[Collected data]
'''

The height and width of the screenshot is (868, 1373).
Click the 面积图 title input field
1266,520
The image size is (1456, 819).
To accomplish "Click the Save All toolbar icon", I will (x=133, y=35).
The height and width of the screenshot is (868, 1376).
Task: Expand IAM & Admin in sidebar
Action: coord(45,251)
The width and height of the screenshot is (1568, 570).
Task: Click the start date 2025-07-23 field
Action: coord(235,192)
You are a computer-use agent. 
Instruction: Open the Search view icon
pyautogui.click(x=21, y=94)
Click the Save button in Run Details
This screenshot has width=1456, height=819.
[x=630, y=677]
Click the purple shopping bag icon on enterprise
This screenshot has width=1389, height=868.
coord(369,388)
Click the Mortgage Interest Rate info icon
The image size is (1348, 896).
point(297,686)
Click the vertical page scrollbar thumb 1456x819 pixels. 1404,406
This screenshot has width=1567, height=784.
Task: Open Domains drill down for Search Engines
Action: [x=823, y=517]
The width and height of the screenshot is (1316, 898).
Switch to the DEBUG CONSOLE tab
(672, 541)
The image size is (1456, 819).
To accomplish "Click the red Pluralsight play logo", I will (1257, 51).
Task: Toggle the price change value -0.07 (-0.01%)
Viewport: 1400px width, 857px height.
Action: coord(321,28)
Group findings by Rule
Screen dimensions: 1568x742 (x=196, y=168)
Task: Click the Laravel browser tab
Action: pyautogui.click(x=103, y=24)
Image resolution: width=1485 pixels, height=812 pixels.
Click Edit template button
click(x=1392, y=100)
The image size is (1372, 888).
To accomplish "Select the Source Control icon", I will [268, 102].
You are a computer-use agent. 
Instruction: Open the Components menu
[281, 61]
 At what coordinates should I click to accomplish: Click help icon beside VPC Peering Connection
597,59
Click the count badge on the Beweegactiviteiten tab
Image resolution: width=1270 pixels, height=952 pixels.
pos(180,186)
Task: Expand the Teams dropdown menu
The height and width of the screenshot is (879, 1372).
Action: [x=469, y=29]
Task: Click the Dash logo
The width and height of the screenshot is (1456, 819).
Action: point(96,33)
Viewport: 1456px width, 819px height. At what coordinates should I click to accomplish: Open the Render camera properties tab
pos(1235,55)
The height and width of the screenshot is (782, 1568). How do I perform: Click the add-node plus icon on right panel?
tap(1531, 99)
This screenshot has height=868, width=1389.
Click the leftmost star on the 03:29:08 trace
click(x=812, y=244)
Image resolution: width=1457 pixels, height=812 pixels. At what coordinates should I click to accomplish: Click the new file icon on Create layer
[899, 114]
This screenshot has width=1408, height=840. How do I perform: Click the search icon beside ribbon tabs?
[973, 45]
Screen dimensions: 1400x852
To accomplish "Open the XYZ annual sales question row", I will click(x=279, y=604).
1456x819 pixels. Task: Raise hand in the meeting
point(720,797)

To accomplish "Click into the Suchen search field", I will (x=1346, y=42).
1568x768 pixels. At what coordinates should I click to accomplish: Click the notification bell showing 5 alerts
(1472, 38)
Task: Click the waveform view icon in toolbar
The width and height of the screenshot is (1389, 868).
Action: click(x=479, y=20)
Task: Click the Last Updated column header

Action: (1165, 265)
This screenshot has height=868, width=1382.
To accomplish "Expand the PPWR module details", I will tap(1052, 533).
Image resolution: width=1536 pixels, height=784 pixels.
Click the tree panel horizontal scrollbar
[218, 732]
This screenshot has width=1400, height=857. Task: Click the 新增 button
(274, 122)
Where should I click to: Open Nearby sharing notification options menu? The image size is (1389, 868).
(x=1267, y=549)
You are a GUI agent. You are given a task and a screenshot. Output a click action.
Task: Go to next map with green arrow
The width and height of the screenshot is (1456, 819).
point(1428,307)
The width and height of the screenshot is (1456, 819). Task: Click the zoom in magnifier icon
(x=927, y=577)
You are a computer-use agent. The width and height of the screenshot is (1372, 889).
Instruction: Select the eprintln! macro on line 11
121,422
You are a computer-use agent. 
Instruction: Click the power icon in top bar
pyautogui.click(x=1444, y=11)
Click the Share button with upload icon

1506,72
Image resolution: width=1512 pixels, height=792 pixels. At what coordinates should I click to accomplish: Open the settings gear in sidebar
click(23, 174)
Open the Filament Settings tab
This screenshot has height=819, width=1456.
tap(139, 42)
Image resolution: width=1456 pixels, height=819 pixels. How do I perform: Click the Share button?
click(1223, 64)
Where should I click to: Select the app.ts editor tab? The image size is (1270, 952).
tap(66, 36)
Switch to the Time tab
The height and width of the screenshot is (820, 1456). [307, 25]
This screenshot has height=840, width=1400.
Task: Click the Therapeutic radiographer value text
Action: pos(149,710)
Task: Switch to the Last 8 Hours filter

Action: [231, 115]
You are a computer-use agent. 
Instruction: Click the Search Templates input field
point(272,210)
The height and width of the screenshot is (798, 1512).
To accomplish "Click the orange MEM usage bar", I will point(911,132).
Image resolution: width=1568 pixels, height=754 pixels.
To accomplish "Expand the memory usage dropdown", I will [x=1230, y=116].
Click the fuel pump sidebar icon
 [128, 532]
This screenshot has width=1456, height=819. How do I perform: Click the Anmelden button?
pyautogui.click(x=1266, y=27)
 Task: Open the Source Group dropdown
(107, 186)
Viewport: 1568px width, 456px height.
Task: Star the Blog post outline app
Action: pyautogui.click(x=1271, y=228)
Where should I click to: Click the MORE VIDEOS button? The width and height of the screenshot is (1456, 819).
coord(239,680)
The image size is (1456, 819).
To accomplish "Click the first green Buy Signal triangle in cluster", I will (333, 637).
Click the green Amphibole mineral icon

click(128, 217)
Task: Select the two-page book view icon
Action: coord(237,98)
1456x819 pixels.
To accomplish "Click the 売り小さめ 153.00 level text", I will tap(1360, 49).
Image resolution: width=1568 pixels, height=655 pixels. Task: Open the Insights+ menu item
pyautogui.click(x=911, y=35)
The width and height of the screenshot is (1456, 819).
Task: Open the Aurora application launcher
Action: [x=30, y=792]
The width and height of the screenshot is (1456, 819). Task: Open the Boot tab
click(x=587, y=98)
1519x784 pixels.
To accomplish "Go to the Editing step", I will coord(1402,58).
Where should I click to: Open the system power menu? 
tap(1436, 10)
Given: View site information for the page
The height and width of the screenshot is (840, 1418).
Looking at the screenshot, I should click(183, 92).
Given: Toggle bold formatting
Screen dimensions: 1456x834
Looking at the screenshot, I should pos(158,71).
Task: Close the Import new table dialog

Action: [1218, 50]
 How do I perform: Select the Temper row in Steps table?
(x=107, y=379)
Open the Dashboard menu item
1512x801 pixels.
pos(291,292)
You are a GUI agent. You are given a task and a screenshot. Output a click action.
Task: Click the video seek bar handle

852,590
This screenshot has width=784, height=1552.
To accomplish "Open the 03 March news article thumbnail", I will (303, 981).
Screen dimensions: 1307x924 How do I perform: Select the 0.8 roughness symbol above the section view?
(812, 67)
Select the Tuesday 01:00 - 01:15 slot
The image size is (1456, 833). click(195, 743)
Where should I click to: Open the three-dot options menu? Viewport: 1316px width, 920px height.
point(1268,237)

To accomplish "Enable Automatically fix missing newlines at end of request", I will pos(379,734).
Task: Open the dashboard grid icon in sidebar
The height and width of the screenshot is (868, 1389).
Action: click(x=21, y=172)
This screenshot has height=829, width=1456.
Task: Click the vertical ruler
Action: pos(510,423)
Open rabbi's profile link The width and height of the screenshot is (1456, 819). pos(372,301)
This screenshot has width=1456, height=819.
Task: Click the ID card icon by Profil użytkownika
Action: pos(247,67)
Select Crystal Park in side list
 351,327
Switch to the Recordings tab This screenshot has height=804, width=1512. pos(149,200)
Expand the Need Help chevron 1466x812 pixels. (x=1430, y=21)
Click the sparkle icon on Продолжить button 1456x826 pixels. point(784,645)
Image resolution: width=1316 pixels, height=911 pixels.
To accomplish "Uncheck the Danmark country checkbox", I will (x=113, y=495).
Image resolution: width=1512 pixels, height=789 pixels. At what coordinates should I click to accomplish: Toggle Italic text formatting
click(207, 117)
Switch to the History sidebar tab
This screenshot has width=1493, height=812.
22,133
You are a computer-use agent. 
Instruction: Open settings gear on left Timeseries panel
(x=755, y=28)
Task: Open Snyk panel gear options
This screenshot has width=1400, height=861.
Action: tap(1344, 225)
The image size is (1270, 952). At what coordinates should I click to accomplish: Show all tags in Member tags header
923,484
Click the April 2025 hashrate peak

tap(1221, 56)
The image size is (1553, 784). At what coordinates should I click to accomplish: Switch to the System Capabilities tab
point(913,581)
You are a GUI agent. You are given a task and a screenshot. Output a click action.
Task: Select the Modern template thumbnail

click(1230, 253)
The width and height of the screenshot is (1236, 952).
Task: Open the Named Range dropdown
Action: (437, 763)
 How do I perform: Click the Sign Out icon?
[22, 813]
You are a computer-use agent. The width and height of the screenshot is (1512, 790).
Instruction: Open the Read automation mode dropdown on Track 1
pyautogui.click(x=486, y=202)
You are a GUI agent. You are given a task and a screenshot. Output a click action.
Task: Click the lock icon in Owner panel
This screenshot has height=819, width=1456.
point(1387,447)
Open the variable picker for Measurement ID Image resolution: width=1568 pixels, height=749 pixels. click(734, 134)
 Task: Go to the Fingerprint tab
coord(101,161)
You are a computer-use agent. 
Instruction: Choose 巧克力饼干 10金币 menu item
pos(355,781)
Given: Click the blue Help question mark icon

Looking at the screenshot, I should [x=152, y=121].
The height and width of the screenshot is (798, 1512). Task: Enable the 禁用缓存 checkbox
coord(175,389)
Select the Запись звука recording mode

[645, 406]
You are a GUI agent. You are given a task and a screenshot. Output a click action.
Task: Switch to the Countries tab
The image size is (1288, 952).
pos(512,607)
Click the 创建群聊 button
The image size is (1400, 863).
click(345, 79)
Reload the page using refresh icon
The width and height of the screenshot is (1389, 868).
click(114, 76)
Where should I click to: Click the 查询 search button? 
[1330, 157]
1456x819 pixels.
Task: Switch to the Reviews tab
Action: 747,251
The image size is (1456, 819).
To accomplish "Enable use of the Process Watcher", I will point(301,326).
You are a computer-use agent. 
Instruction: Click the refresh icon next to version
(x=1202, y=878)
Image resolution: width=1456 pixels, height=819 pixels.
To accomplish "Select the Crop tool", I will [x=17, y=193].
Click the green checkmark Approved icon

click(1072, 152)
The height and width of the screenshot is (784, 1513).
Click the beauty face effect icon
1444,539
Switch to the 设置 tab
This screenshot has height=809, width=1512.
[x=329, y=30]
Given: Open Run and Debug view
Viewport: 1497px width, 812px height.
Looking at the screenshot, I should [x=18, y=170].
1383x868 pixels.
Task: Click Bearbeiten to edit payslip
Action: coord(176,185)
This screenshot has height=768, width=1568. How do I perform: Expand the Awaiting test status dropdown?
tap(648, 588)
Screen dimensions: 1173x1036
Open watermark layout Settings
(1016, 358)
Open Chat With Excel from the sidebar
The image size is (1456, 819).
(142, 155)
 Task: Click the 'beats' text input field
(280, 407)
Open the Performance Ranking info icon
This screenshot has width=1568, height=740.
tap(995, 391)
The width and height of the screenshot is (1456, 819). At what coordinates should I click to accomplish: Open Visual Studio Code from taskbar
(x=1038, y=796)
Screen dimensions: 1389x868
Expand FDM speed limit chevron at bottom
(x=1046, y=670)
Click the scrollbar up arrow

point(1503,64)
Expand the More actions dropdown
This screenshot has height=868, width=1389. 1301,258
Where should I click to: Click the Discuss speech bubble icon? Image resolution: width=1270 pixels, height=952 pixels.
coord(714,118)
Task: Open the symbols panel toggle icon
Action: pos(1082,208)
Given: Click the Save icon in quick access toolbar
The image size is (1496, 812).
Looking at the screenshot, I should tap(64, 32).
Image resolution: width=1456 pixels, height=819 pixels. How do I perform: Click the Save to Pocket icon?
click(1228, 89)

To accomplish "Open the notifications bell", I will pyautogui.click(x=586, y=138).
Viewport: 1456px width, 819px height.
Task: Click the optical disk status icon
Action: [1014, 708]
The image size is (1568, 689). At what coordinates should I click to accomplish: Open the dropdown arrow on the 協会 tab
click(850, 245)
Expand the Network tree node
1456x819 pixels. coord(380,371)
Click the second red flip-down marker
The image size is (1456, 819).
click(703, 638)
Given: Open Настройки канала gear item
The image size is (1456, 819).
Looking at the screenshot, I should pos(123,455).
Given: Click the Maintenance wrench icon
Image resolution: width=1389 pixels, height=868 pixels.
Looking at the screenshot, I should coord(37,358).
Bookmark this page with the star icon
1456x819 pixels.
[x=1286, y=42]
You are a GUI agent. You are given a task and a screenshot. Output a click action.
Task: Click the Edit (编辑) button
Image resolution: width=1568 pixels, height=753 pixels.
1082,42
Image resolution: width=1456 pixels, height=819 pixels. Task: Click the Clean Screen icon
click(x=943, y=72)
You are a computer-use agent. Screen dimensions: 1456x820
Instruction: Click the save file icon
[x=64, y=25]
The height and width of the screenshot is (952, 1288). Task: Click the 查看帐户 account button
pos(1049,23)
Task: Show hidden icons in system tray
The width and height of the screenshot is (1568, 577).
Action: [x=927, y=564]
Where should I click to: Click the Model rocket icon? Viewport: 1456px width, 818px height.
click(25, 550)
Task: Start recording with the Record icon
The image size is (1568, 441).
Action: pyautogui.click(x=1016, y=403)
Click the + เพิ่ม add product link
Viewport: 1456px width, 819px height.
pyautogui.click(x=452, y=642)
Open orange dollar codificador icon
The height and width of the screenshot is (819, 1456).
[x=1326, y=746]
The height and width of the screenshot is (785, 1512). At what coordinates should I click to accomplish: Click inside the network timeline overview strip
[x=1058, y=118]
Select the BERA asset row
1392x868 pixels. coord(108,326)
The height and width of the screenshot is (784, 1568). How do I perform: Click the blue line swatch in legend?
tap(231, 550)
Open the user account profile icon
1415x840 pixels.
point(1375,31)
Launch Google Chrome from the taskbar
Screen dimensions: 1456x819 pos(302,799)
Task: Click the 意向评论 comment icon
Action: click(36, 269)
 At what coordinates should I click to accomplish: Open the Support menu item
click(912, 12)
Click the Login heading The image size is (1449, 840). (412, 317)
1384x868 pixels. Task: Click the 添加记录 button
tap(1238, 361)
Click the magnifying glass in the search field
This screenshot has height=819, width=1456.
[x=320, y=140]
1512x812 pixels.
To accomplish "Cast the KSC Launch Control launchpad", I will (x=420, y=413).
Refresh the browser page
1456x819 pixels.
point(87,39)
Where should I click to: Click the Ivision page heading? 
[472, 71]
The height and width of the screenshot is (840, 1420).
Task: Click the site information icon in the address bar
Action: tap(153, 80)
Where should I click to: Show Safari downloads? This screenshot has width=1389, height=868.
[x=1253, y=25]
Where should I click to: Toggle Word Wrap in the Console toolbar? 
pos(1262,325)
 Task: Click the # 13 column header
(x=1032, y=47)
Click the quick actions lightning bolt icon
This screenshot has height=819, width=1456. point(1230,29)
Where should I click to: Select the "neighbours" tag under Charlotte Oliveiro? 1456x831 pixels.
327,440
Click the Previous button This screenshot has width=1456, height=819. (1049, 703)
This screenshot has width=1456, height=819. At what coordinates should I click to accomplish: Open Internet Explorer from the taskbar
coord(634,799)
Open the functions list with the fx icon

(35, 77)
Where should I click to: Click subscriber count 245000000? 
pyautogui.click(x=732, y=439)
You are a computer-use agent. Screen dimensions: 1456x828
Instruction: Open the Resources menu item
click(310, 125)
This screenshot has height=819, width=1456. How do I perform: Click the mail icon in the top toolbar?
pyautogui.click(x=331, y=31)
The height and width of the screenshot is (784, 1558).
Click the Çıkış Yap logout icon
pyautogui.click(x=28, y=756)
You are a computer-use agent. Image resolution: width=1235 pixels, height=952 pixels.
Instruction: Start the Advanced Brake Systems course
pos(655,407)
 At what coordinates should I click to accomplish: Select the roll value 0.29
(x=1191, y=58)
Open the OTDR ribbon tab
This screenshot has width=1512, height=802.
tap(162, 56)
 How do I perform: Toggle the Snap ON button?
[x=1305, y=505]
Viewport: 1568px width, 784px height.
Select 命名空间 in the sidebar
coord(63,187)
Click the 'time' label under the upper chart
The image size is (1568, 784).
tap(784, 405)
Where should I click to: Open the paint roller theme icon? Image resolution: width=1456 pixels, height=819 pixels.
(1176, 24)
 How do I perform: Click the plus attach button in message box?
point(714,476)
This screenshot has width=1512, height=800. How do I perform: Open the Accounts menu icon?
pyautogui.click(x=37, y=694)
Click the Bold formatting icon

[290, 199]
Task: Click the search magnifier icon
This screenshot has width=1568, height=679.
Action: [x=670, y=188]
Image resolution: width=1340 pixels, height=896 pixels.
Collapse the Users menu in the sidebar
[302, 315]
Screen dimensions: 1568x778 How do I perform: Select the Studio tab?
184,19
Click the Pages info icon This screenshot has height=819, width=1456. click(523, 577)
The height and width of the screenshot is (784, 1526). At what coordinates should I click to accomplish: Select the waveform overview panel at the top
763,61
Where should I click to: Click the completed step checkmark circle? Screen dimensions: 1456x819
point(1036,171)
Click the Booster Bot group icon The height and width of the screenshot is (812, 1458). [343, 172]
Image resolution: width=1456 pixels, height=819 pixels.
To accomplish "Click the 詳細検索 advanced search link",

'''

▶ [PROBLEM TO SOLVE]
In the data above, find each line where the string "usage" appears, then copy it.

▶ [RESULT OF THE EXERCISE]
To accomplish "Click the orange MEM usage bar", I will point(911,132).
To accomplish "Expand the memory usage dropdown", I will [x=1230, y=116].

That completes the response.